Treat your ingredients with care...
- Tripe — Ensure the tripe is thoroughly cleaned before cooking. It may require scrubbing and rinsing under cold water to remove any residual impurities.
- White wine — Choose a dry white wine with a good acidity level, such as Sauvignon Blanc or Pinot Grigio, to enhance the flavors of the dish.
- Crushed tomatoes — Opt for high-quality canned crushed tomatoes or use fresh tomatoes that have been peeled and crushed.
Tips & Tricks
- To enhance the flavor, let the dish rest for a few hours or overnight before serving.

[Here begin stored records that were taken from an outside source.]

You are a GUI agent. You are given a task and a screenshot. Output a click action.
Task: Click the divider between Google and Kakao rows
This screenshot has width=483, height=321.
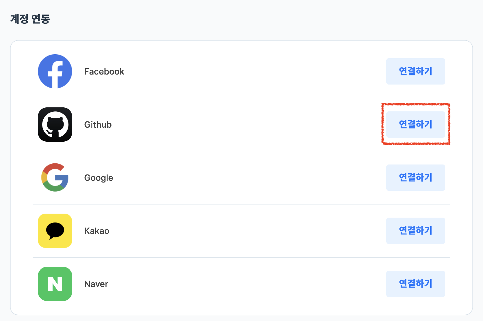point(241,204)
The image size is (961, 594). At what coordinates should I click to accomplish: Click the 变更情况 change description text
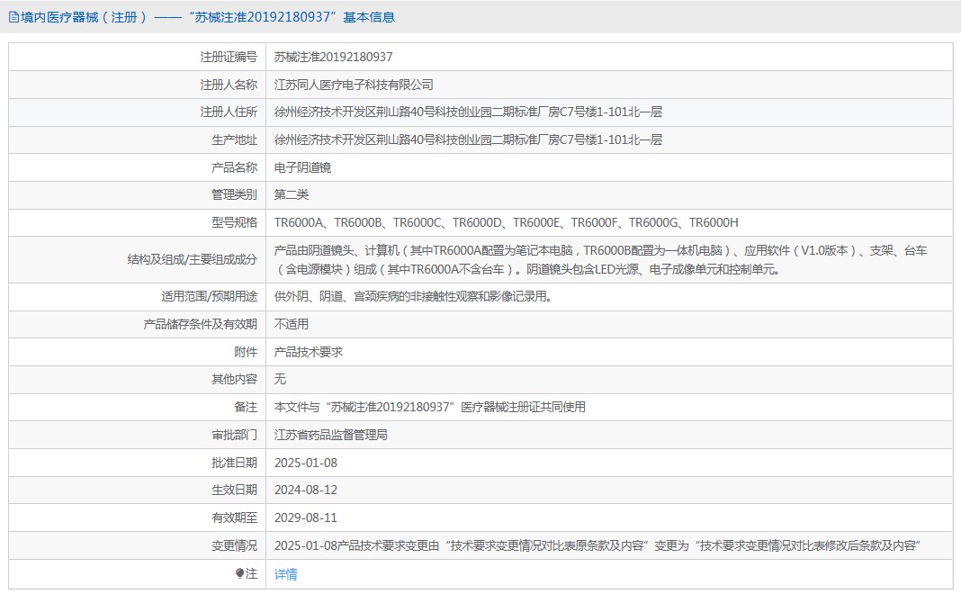pos(600,545)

The flavors will meld together beautifully.
- If you prefer a thicker sauce, you can add a tablespoon of tomato paste during the cooking process.
- For a spicier version, add a pinch of red pepper flakes to the sauce.
- Leftovers can be refrigerated and reheated the next day, allowing the flavors to further develop.
Serving advice
Serve Trippa alla Marchigiana hot, accompanied by crusty bread or creamy polenta. It is a satisfying main course that can be enjoyed on its own or paired with a fresh green salad.
Presentation advice
Garnish the dish with a sprinkle of freshly chopped parsley to add a pop of color. Serve it in a shallow bowl or on a plate, allowing the vibrant red sauce to shine.